Welcoming the move as a positive step, Leyenaar told the Economist on Wednesday that the public housing programme will have no impact on the bank’s revenue despite home loans contributing 49% to FNB Holdings total revenue in the latest financial results announced by the financial services group recently.
Leyenaar said: “The demand for housing is so great and the supply is so limited, and I think the project that government is initiating is a very worthy one. We are delighted to hear [of the programme] because as a country we need more housing. I think it is going to soften the market, but the demand will still maintain a relatively high thrust particularly at the entry level. I don’t think it is going to materially alter the percentages where we are at the moment.”
However, the FNB CEO said it remains to be seen whether the massive public housing programme will actually deliver the number of houses that have so far been thrown around.
FNB Namibia currently holds just under 40% share of the housing market in the country.
Home loans have been lucrative business for local banks, and Leyenaar said very few people in the country default on their mortgage payments, a situation that has contributed to lower non-performing loans compared to other countries. FNB Namibia’s ratio of non-performing loans to average gross advances has seen continued improvement in the last three financial years dropping from 1.9% in 2011 to 1.05% in the year ended 30 June 2013.
“It is very interesting that people in Namibia defend their houses.

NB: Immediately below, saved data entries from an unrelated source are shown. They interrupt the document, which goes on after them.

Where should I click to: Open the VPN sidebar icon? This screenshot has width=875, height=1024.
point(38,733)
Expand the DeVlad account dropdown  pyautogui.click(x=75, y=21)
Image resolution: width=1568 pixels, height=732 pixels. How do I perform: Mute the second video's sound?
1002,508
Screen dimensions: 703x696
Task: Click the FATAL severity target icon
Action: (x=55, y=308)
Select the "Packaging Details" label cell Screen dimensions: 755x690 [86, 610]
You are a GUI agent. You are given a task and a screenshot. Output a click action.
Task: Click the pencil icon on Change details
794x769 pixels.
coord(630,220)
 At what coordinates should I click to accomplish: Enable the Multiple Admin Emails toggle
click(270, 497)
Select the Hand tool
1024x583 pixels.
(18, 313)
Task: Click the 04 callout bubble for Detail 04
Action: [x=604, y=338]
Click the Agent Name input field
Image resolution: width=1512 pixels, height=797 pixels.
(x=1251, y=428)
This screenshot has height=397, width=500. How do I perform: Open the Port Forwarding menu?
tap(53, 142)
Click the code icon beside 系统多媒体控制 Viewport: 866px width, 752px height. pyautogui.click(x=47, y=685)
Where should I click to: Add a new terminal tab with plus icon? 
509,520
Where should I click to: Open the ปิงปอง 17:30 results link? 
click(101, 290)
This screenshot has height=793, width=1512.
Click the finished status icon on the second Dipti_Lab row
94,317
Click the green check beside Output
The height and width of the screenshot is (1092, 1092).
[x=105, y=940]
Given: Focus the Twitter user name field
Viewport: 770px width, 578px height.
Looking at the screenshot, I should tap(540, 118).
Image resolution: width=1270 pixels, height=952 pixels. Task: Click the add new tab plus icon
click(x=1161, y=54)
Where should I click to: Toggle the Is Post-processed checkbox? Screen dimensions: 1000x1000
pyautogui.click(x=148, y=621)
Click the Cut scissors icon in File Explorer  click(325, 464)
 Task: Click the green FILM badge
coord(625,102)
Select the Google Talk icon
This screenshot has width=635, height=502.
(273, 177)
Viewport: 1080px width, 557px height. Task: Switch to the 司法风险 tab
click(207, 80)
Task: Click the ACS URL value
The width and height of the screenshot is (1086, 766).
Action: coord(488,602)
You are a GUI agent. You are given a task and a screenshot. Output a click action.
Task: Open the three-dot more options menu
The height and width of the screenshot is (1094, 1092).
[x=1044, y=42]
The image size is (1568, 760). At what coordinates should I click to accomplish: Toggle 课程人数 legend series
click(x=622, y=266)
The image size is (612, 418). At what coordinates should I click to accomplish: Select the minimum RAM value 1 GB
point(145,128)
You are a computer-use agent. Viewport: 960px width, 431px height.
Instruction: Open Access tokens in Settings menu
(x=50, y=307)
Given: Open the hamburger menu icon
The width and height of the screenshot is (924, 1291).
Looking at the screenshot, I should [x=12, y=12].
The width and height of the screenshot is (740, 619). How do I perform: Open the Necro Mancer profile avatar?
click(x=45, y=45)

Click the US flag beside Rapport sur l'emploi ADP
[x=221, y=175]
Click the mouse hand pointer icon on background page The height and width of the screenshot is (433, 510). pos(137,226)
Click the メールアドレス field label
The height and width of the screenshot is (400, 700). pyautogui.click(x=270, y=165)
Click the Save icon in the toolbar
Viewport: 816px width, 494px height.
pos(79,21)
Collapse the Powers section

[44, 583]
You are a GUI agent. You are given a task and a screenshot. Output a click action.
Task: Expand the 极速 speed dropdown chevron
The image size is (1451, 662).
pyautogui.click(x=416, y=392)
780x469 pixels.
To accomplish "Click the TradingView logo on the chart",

If there is one thing that they pay off, it is their housing, it’s their core asset.
“That’s why you will see, if you analyse any of the bank’s results, the bad debt level in that space is quite low by international standard,” Leyenaar said.
He told the Economist that plans by the central bank to review the policy on mortgages, particularly second mortgages with a view to reduce speculative tendencies in the housing market, will also have minimal impact on FNB’s bottom line as very few individuals have second mortgages in the country.
Assistant Governor, Michael Mukete recently said the current scenario in which bank loans are dominated by mortgage assets remains a concern. He said the bank is investigating the potential usage of “forward looking regulatory tools”, such as setting maximum loan-to-value ratios in granting loans for second homes.
However, Leyenaar said the bank’s exposure to second home mortgages is very limited as there are not many people that have two houses, adding that the bank will have no problem adhering to new regulations on the maximum amount that banks can lend on a second home loan.